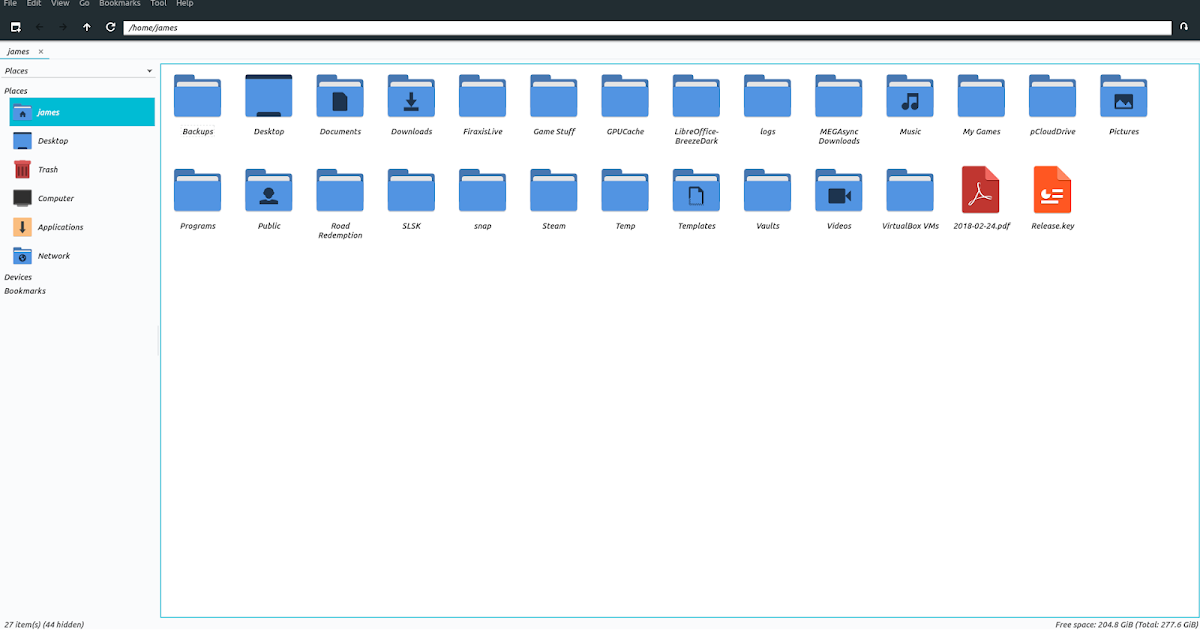Open the Places panel mode dropdown
The width and height of the screenshot is (1200, 630).
pyautogui.click(x=148, y=70)
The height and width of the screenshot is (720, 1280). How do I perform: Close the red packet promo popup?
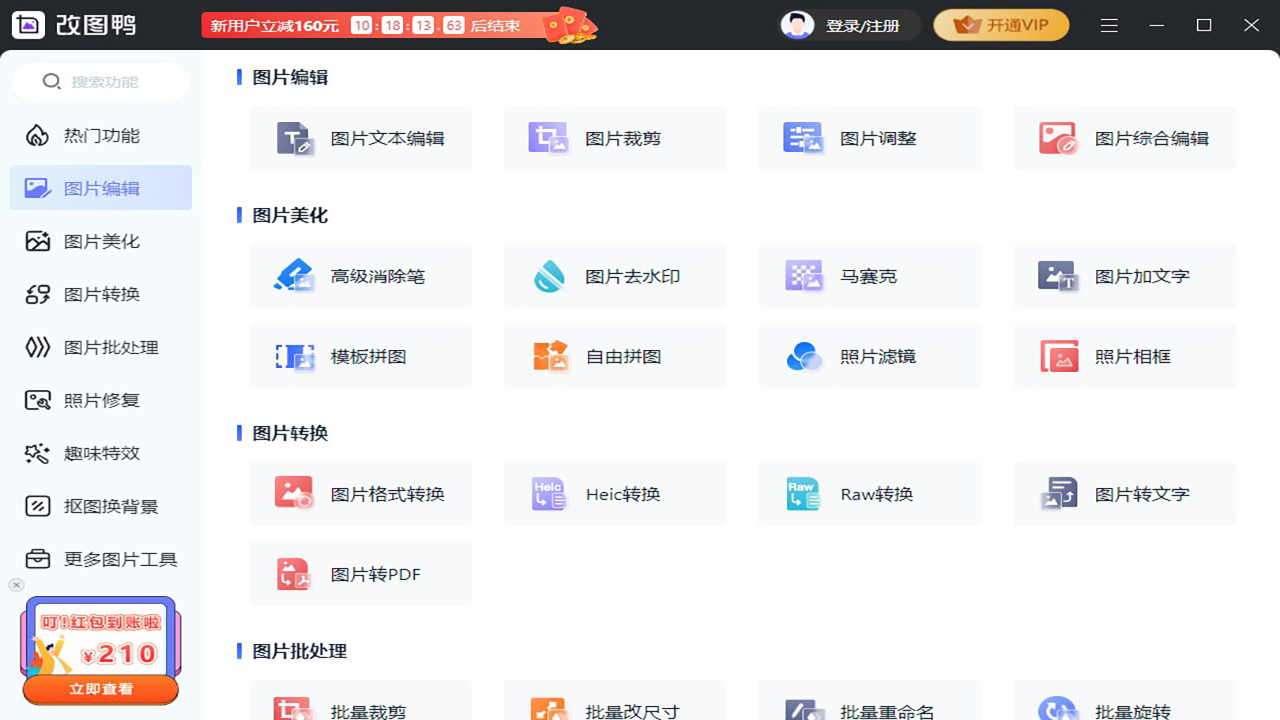pyautogui.click(x=16, y=585)
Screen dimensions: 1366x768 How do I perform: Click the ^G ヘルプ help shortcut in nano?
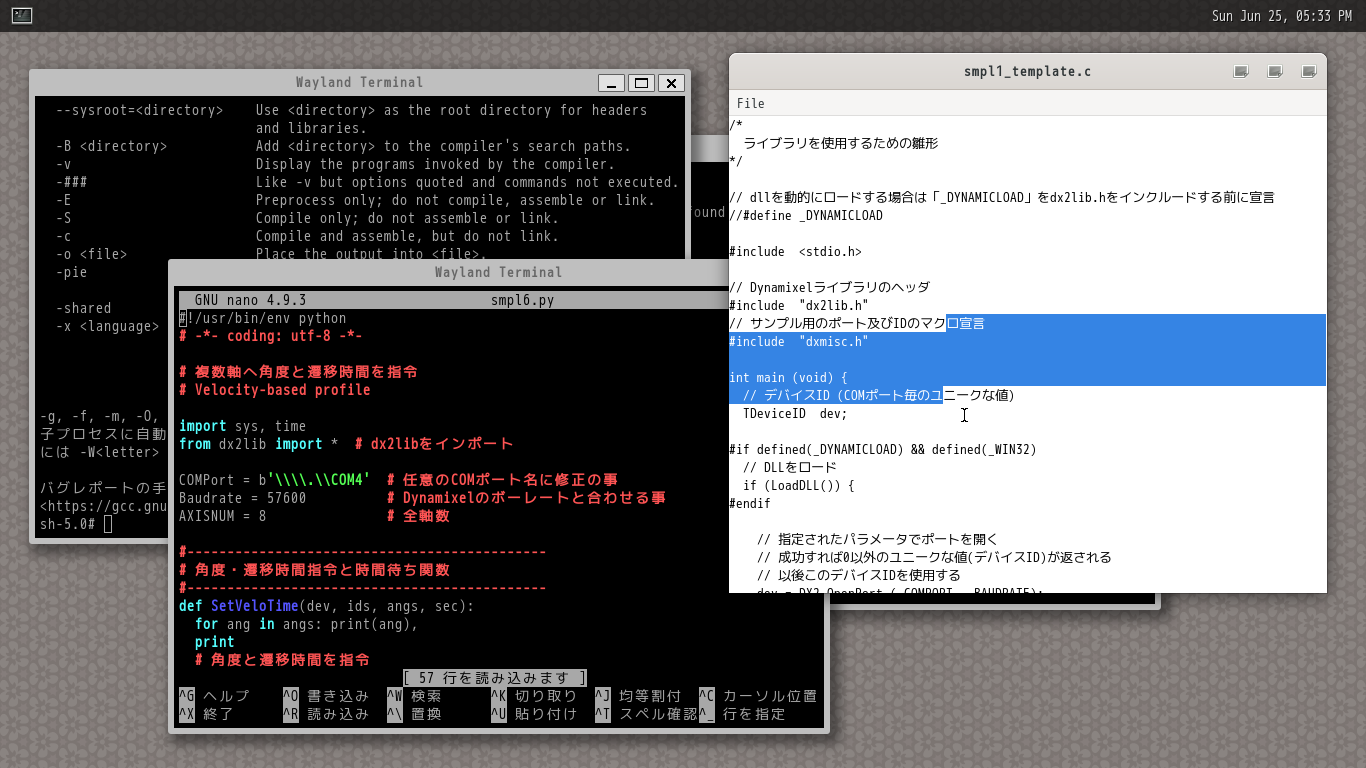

> **STATED PROBLEM**
Reproduce all of the material above line for line, leaving out the pictures.

> **RESPONSE BELOW**
Open the Places panel mode dropdown
The width and height of the screenshot is (1200, 630).
pyautogui.click(x=148, y=70)
The height and width of the screenshot is (720, 1280). How do I perform: Close the red packet promo popup?
pyautogui.click(x=16, y=585)
Screen dimensions: 1366x768 How do I perform: Click the ^G ヘルプ help shortcut in nano?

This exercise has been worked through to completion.